• _PROBLEM DETAILS_
The lines below, from the one holding "You are a computer-use" through the final line, are to be copied exactly, with no other lines and no pictures.

• _RECORD EXCERPTS_
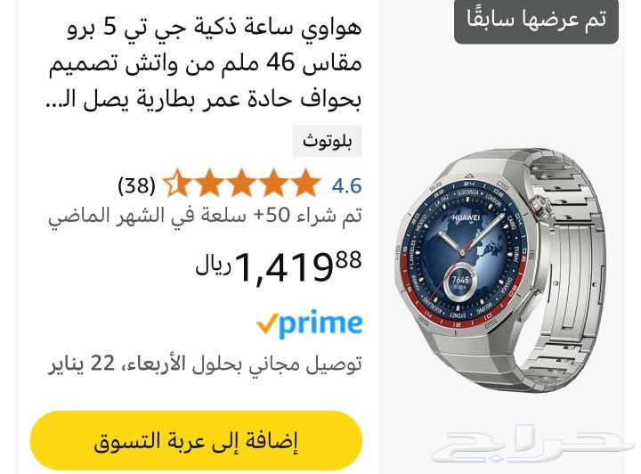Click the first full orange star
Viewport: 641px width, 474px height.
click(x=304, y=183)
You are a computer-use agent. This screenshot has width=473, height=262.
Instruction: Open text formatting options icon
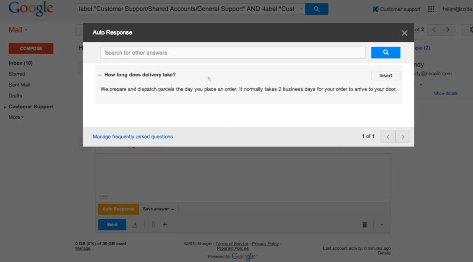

• _RESULT BELOW_
You are a computer-use agent. This screenshot has width=473, height=262.
Instruction: Open text formatting options icon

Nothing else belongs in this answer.